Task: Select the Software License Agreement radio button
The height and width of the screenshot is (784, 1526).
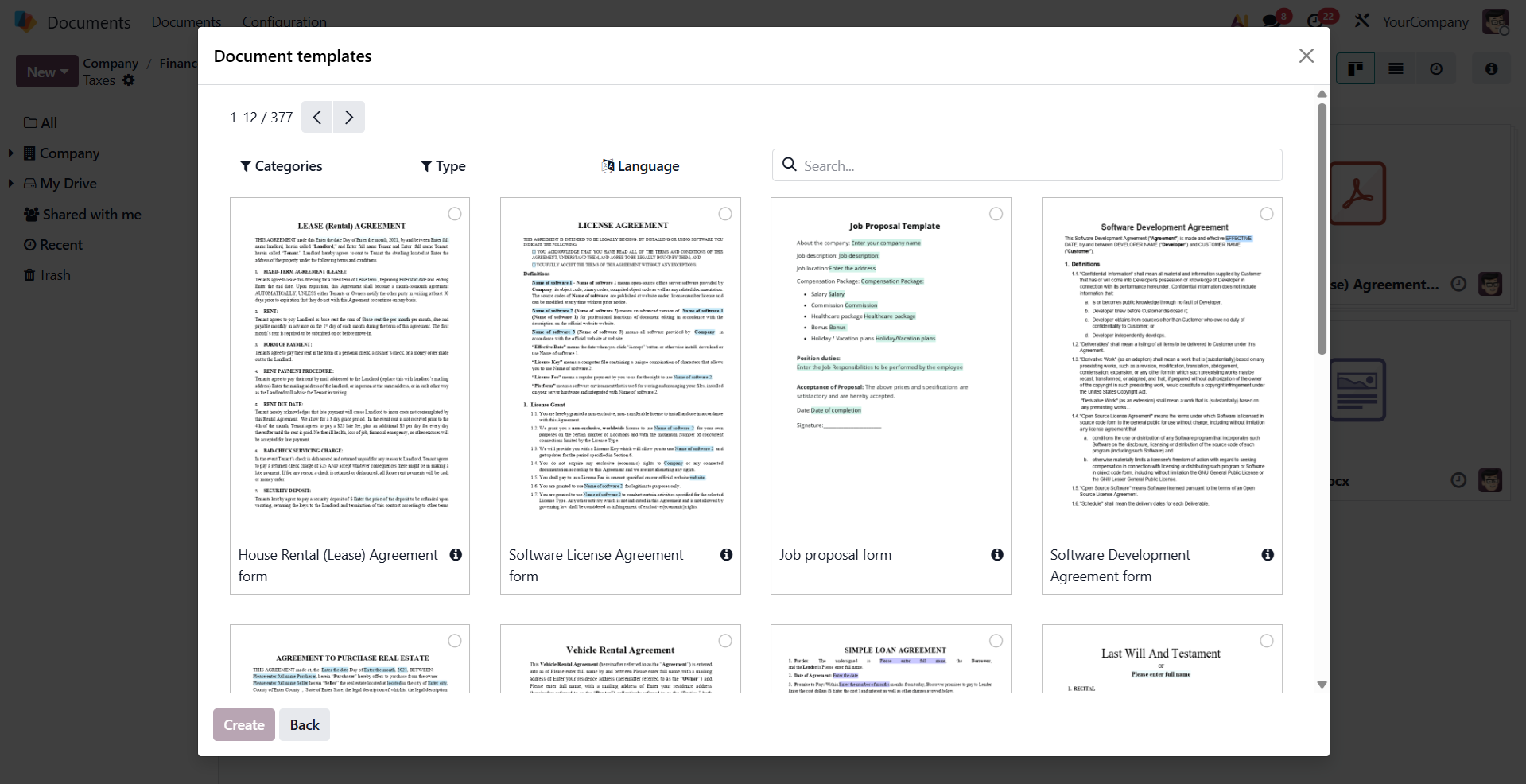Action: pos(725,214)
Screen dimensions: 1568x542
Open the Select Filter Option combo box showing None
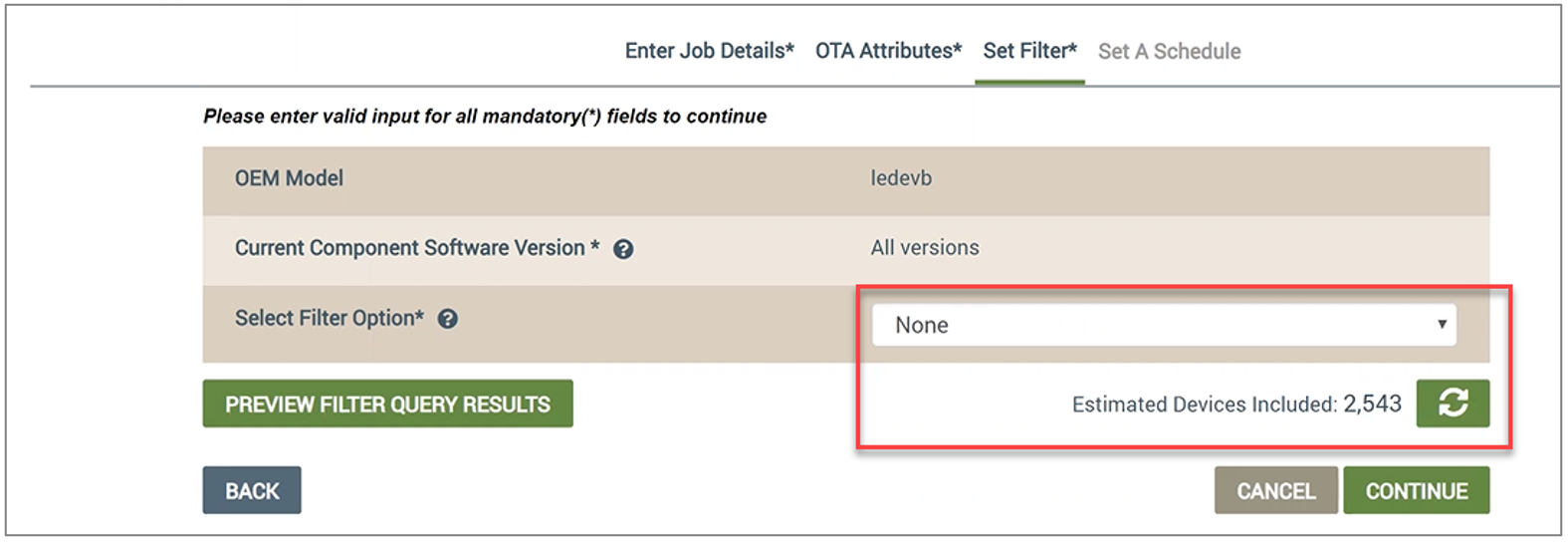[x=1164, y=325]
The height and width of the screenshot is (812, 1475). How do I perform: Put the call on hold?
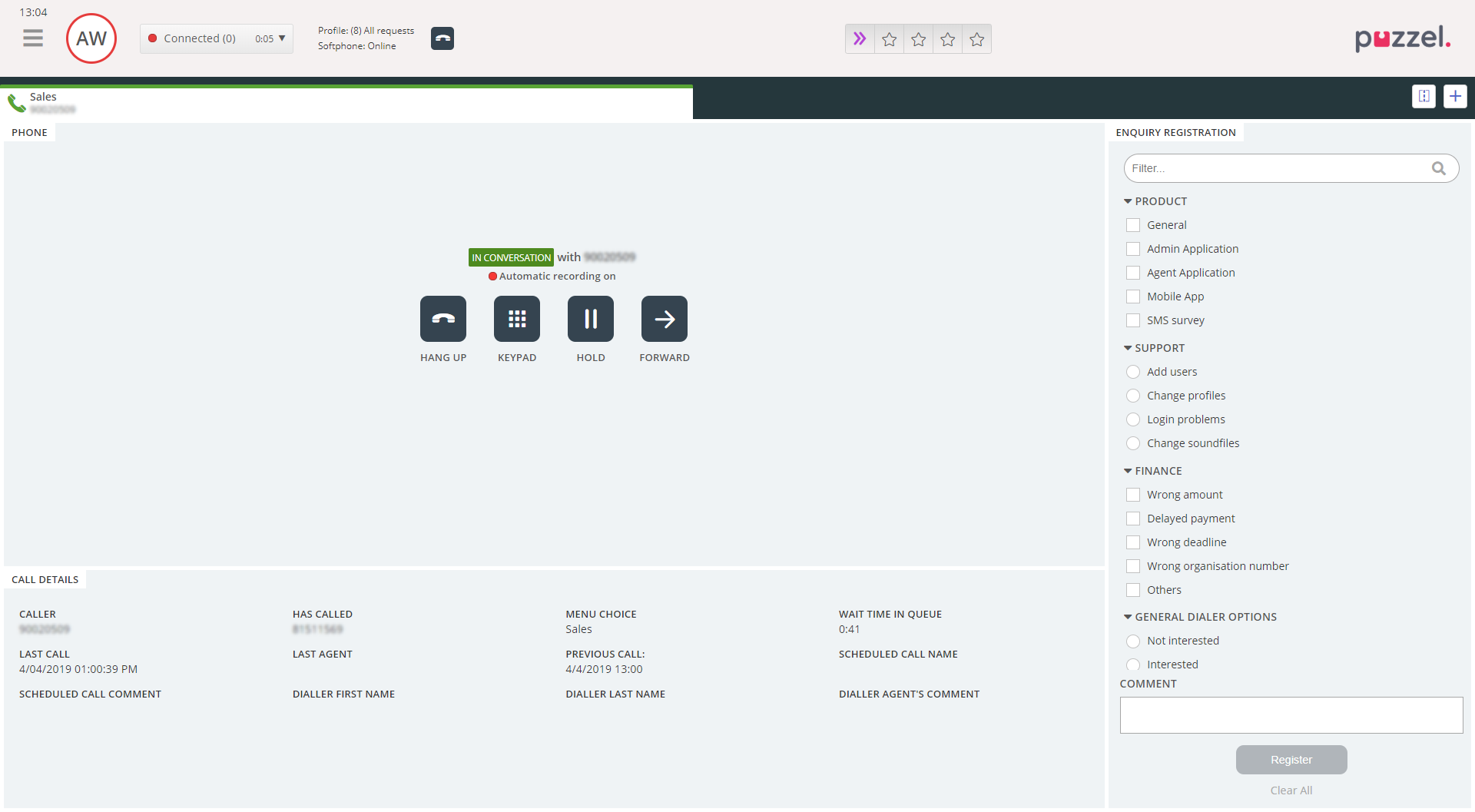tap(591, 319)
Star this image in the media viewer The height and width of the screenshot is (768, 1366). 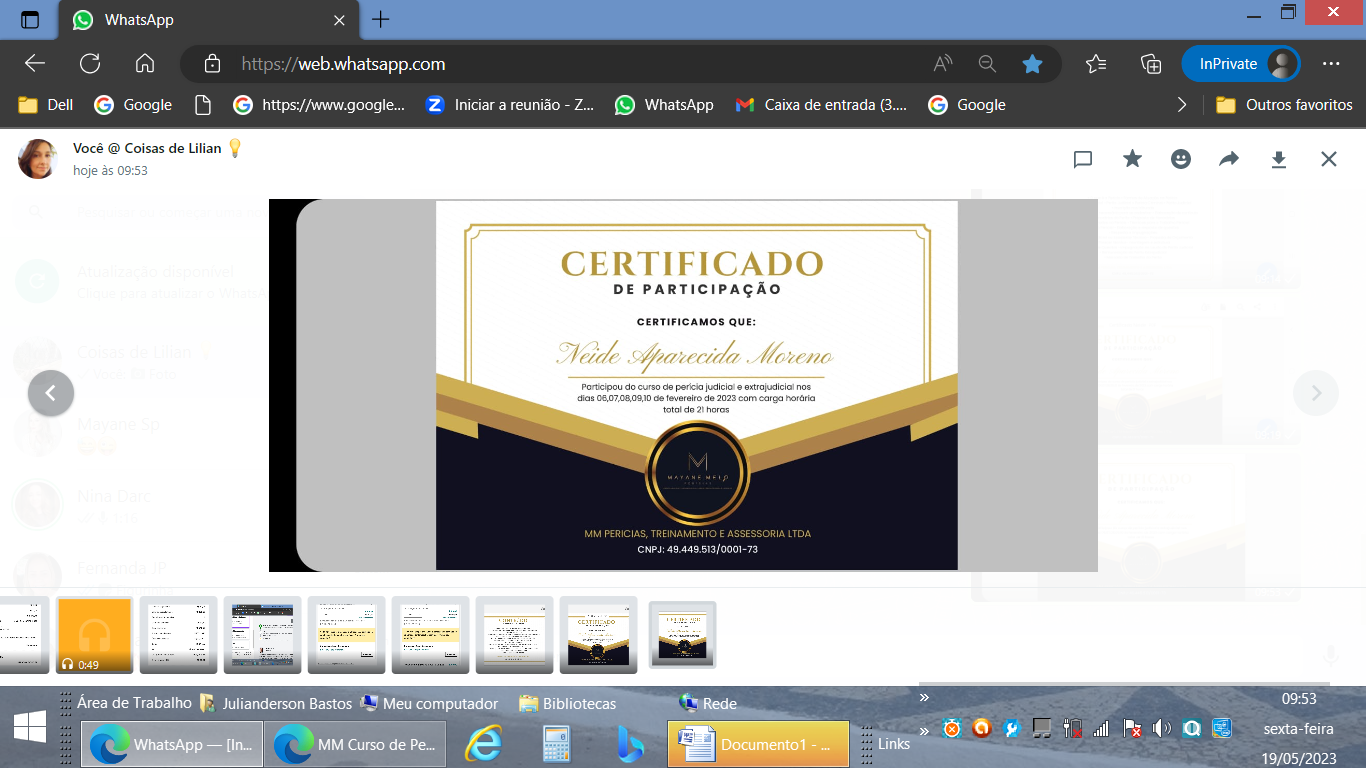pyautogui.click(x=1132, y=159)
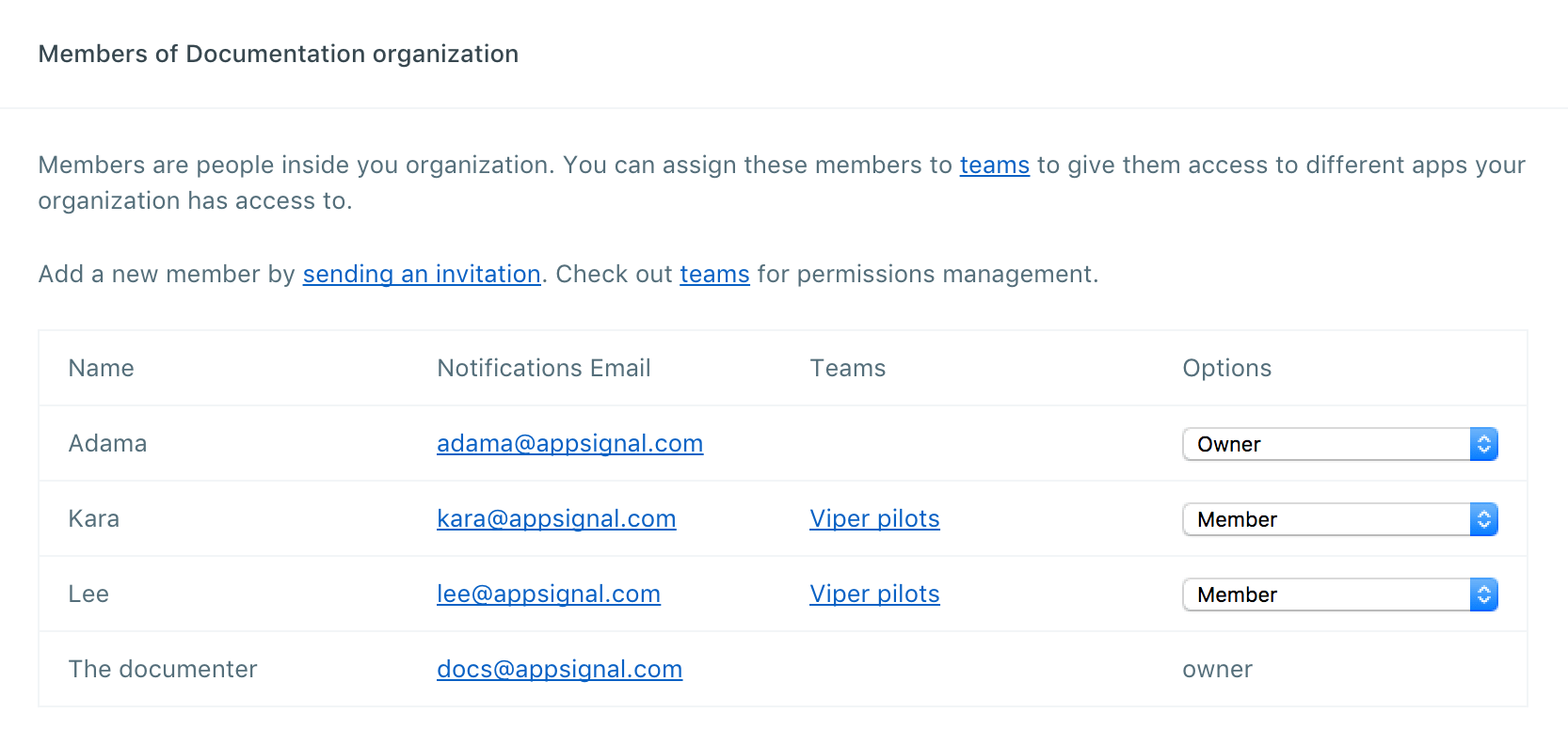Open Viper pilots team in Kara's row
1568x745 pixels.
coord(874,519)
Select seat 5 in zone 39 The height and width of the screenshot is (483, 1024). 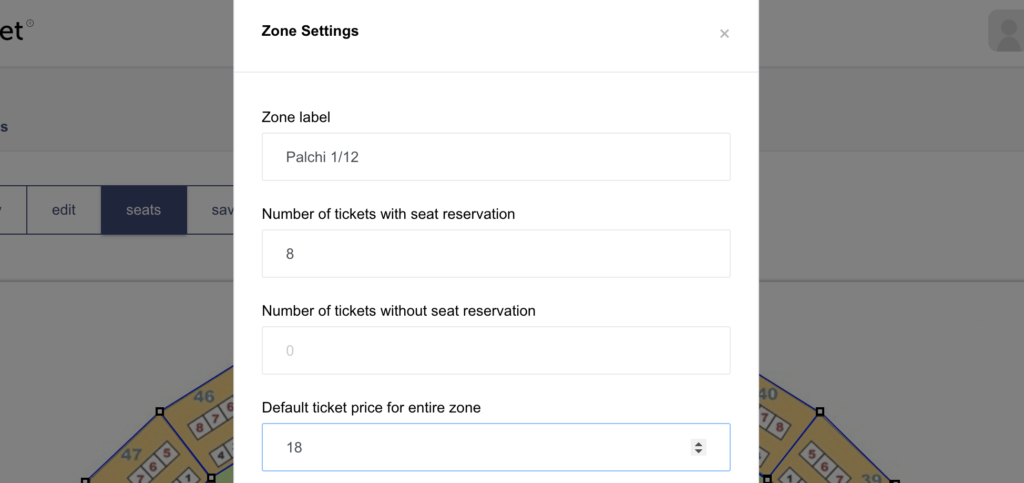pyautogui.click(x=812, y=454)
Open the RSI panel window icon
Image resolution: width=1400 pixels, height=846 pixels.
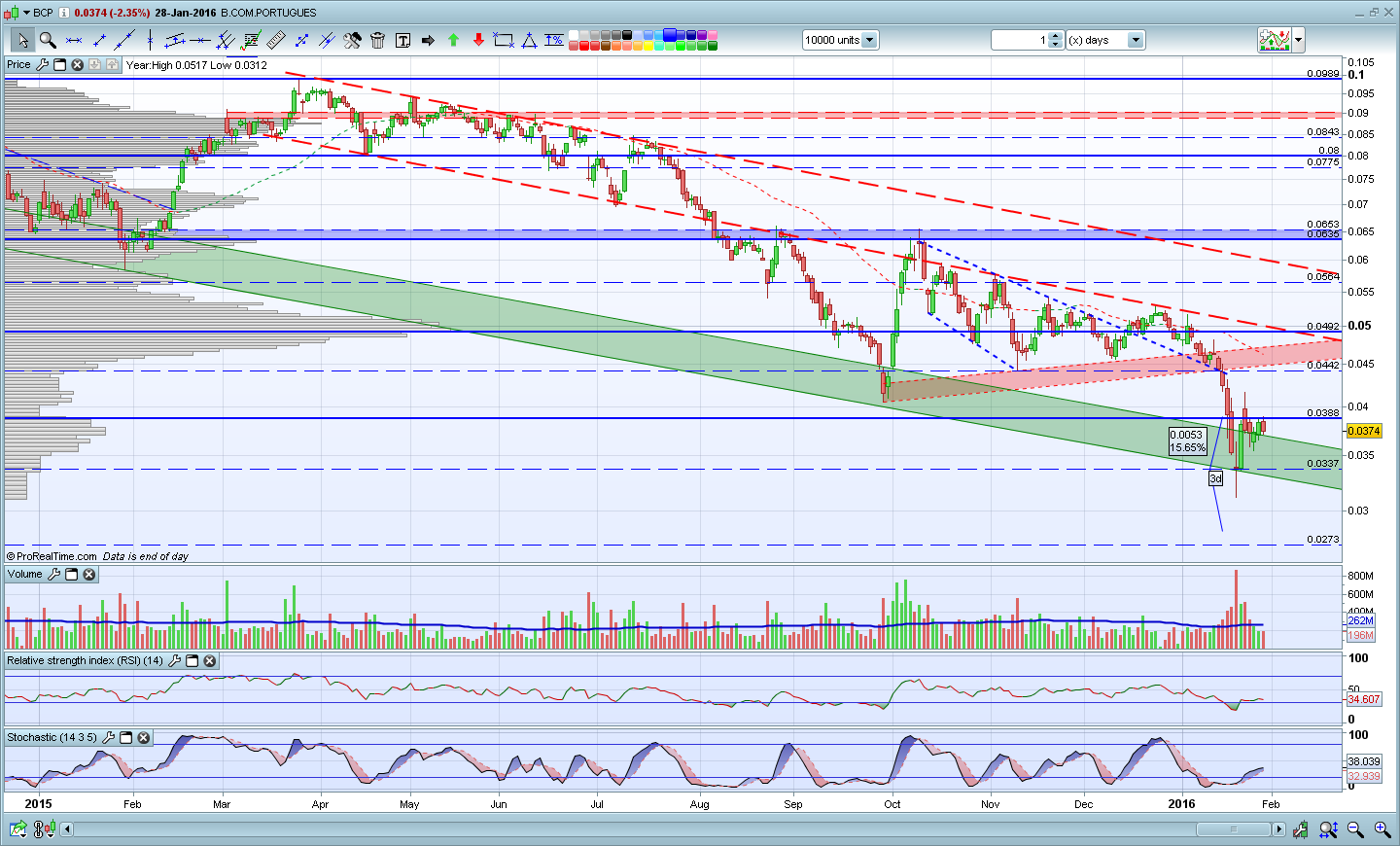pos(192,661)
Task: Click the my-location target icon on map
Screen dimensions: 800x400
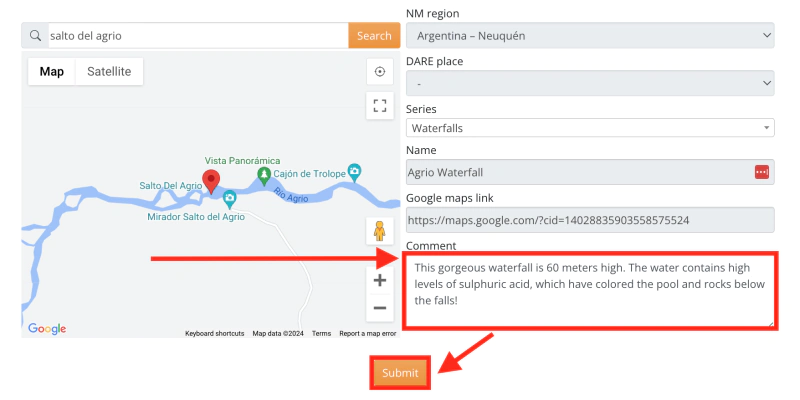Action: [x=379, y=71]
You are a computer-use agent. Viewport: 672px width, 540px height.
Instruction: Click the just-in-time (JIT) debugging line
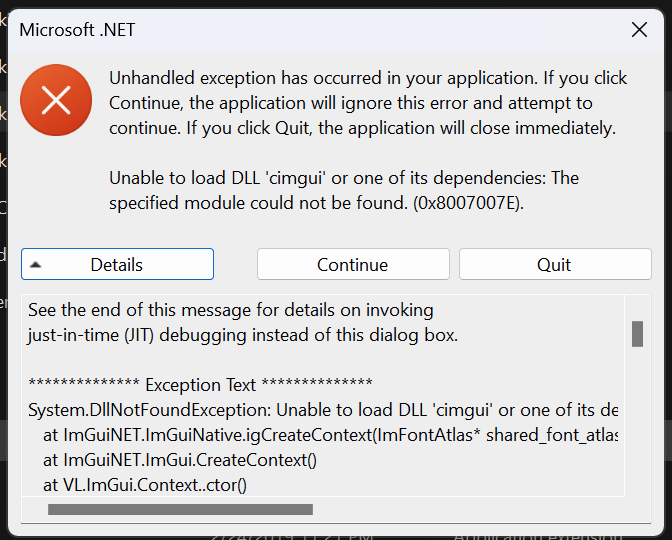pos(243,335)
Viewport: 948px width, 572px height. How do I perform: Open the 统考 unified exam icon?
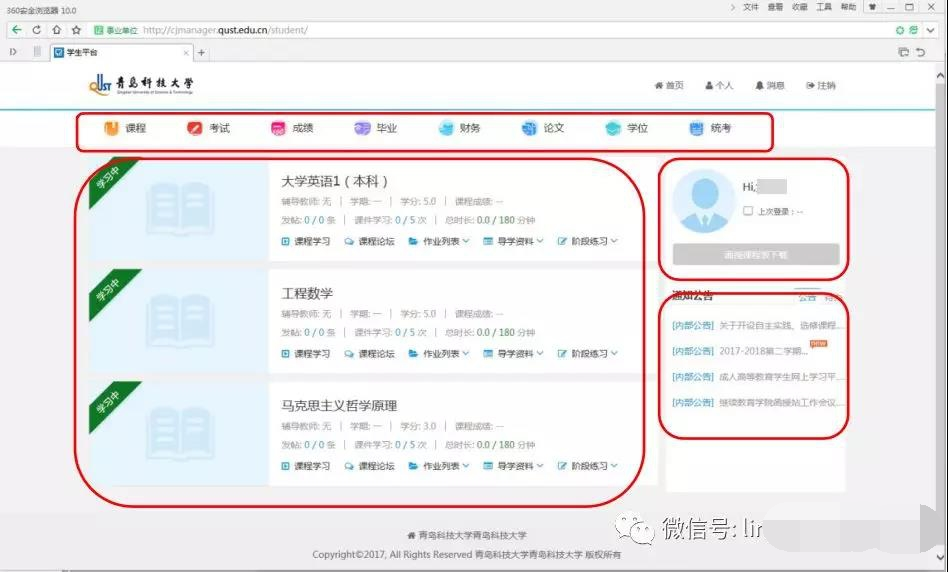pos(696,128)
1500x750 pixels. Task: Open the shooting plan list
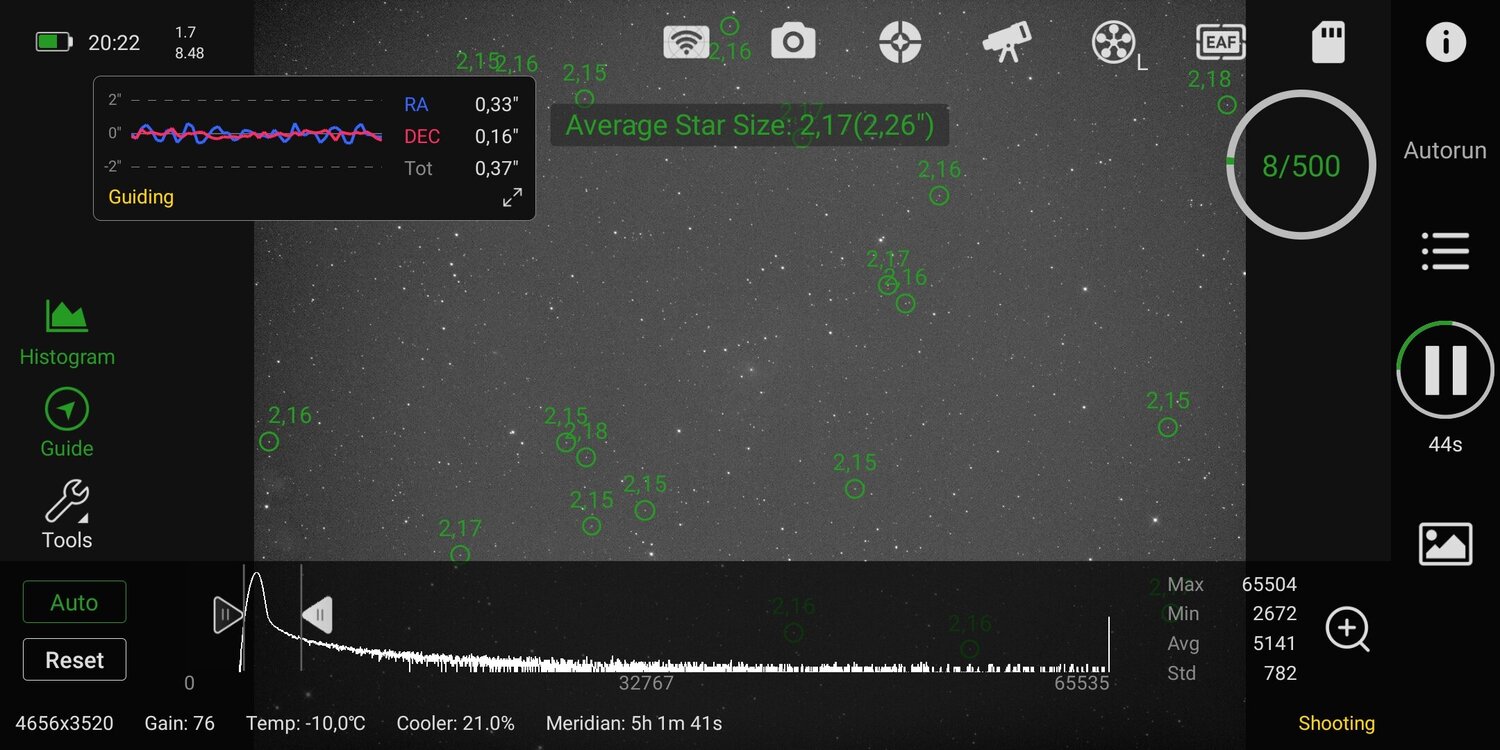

+-------+

TRY IT
Starting with the line that contains "Open the RSI panel window icon" and ending with the last line of the data above, transcribe exactly those lines and no others, without pictures.

REPLY TO THE TASK
Open the RSI panel window icon
Image resolution: width=1400 pixels, height=846 pixels.
pos(192,661)
Task: Click the my-location target icon on map
Screen dimensions: 800x400
Action: [x=379, y=71]
You are a computer-use agent. Viewport: 672px width, 540px height.
Instruction: Click the just-in-time (JIT) debugging line
pos(243,335)
Viewport: 948px width, 572px height. How do I perform: Open the 统考 unified exam icon?
pos(696,128)
1500x750 pixels. Task: Open the shooting plan list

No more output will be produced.